» Request
Report every line of the material below that contains the word "should", copying each such line in full.

» Records shown
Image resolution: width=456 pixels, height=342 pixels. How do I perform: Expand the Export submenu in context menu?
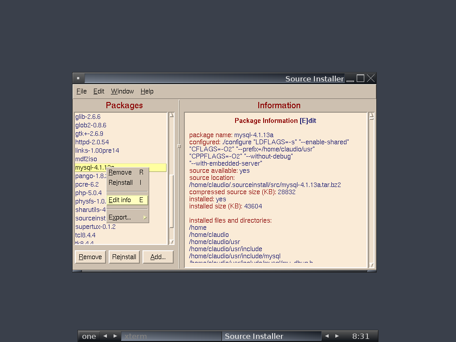(x=127, y=217)
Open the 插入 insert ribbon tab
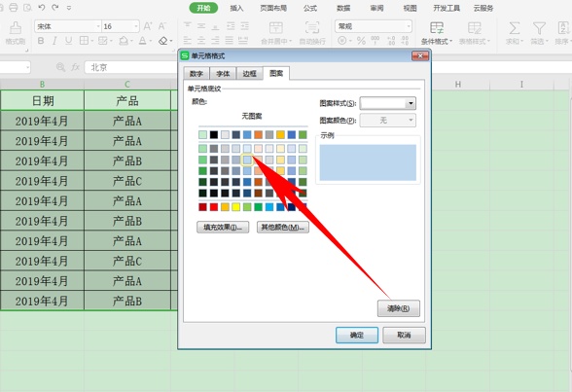Image resolution: width=572 pixels, height=392 pixels. coord(236,8)
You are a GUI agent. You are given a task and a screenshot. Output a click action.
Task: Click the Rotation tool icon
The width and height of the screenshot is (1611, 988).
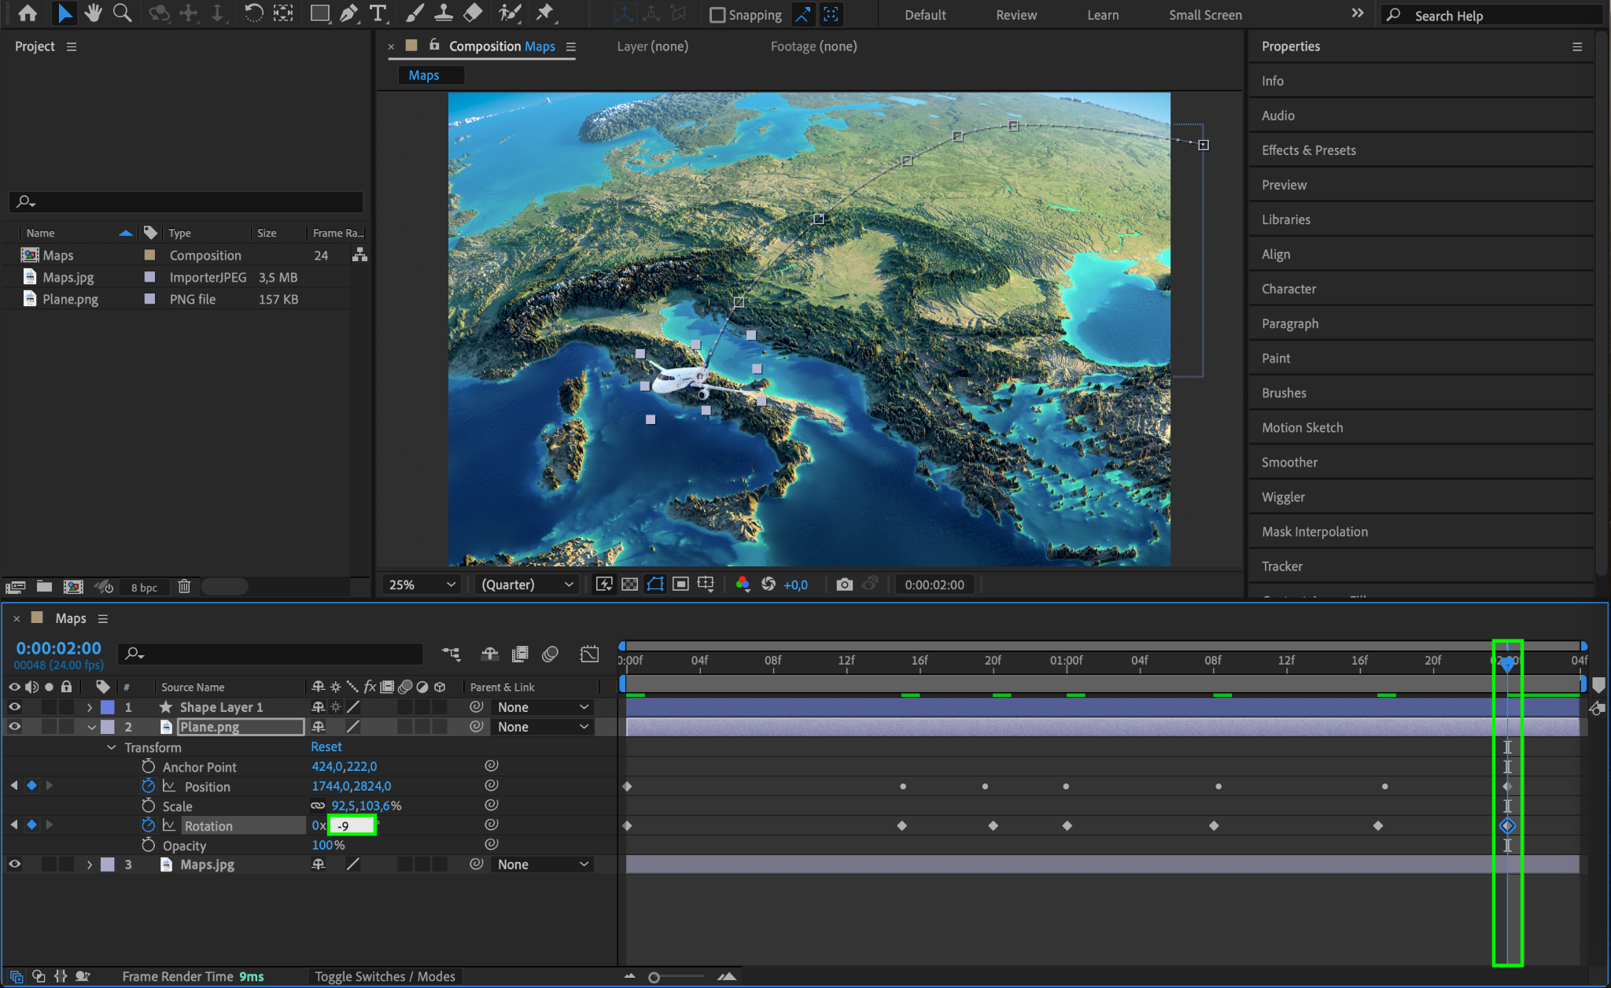[253, 13]
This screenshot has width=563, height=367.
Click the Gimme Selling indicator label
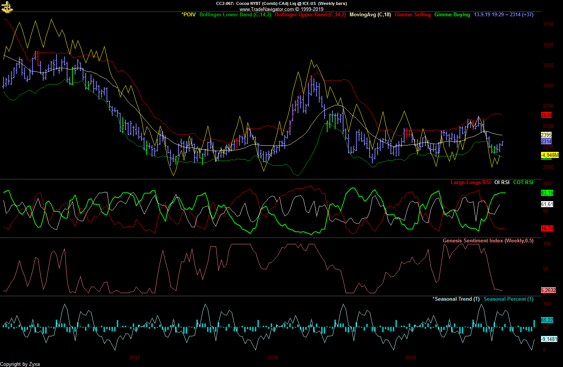point(412,15)
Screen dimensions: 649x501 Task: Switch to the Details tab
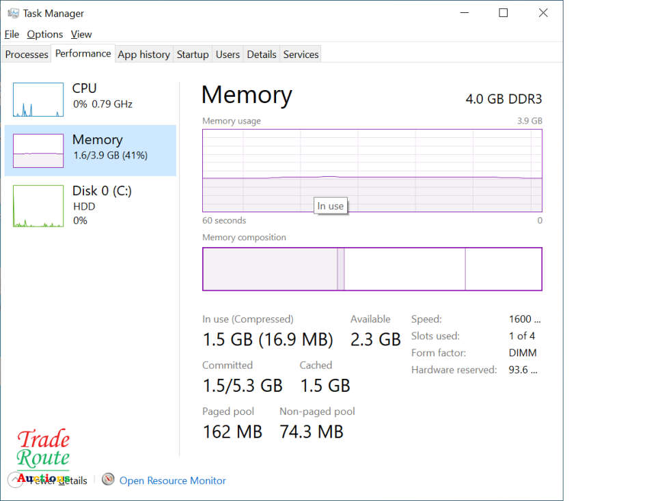coord(262,55)
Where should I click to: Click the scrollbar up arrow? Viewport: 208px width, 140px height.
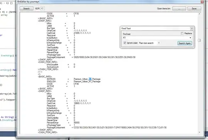pos(200,14)
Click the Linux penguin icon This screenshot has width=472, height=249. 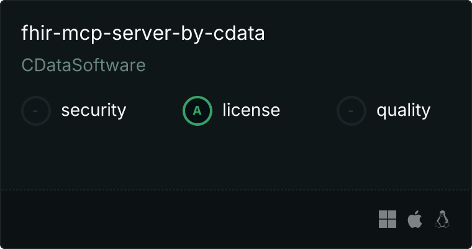(442, 219)
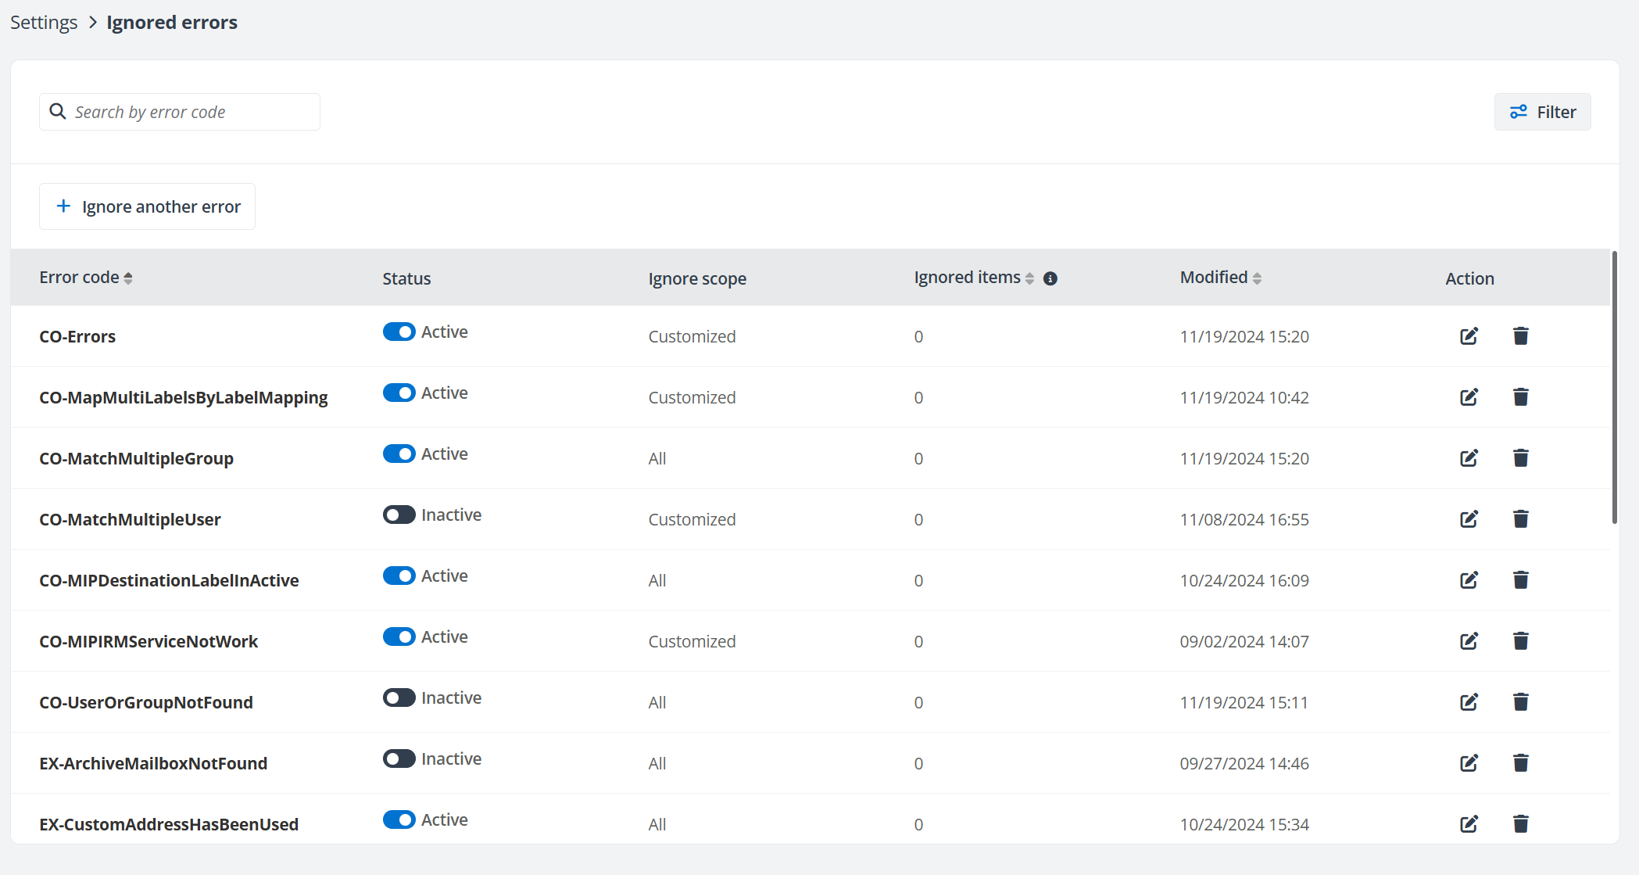
Task: Focus the Search by error code field
Action: point(188,112)
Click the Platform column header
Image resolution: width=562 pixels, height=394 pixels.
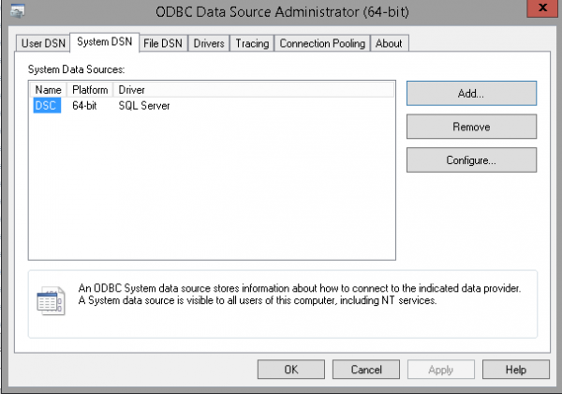click(91, 89)
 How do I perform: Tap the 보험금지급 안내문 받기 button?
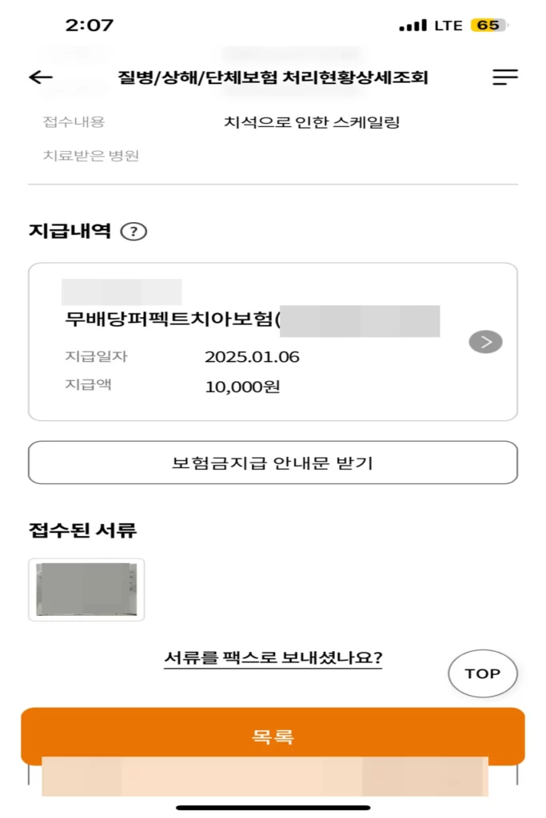coord(273,463)
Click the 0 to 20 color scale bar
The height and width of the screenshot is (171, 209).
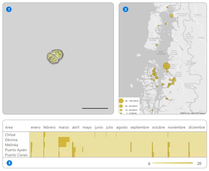click(172, 163)
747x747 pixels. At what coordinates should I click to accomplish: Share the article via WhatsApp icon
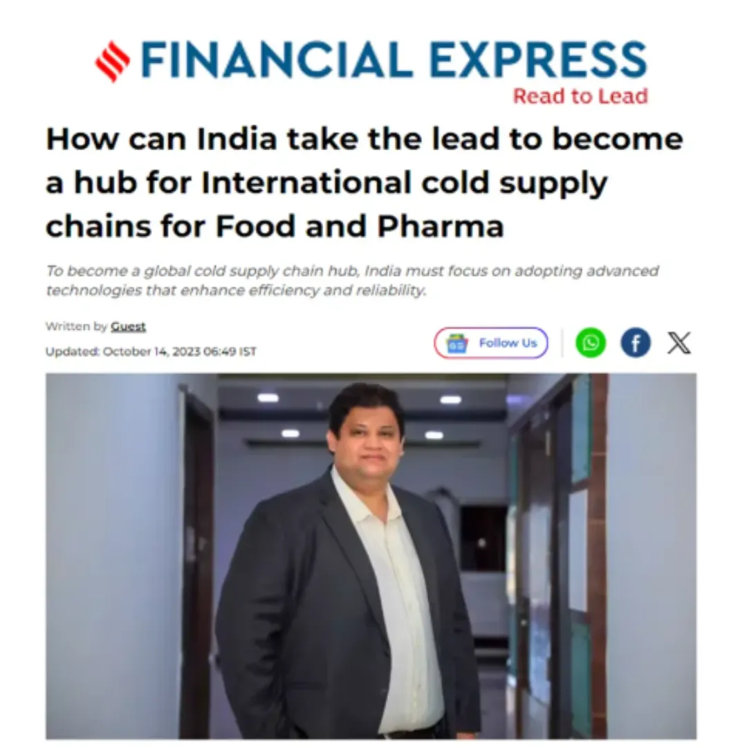click(x=591, y=342)
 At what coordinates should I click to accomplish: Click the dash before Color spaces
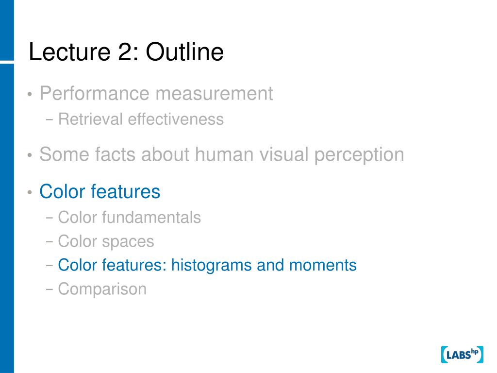click(50, 242)
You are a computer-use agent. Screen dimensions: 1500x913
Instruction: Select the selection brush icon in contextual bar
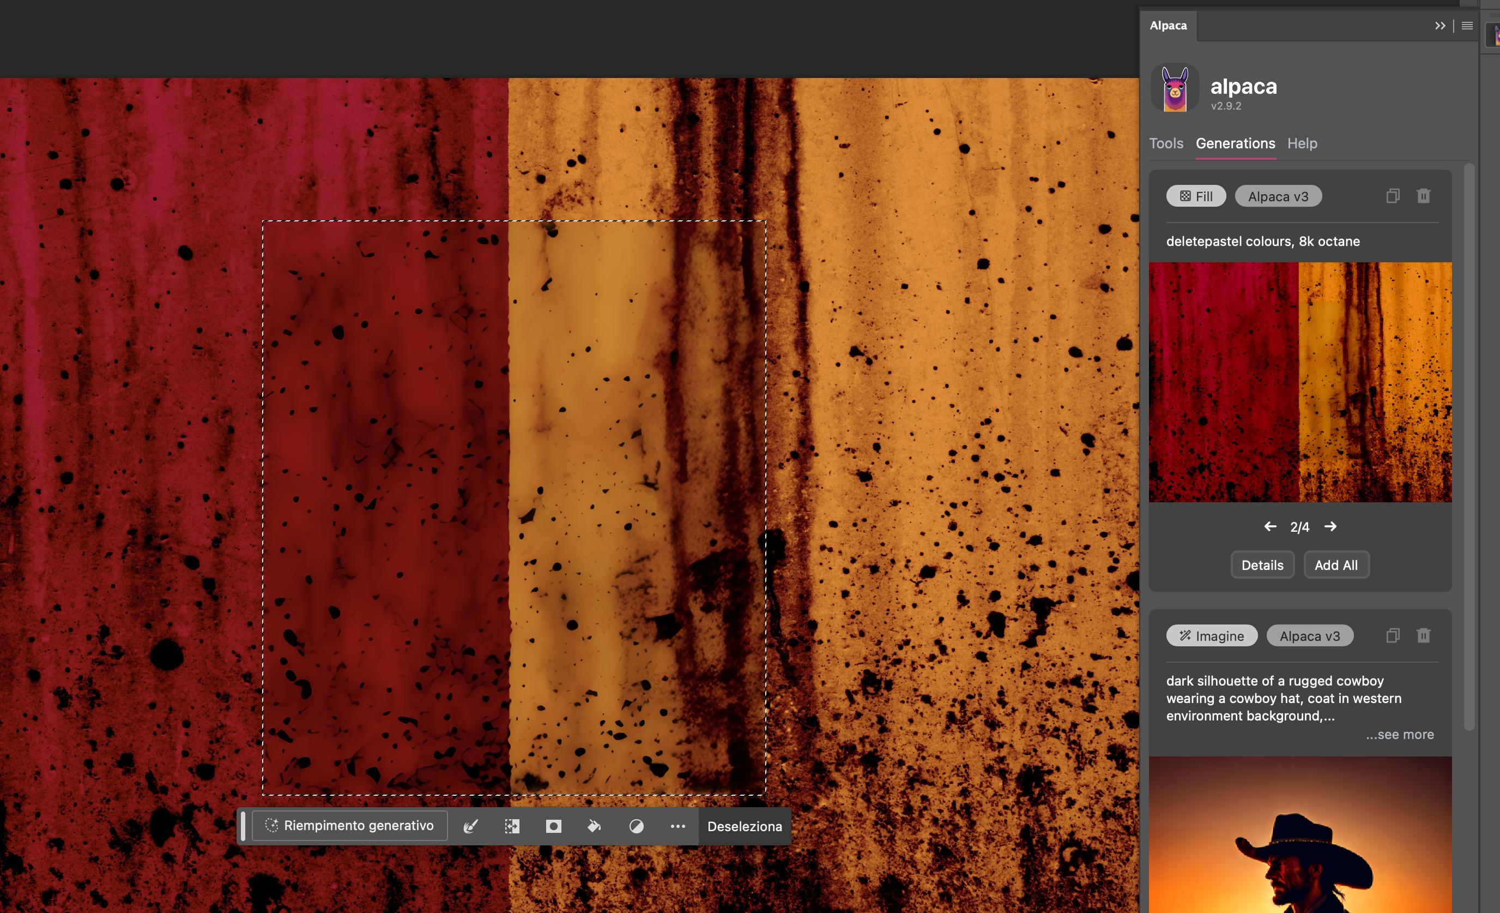pyautogui.click(x=471, y=827)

» Exercise output
Where should I click to: Click the scrollbar up arrow? Viewport: 208px width, 140px height.
747x747 pixels. At what coordinates should I click to accomplish: Share the article via WhatsApp icon
 At what coordinates should I click to accomplish: Click the dash before Color spaces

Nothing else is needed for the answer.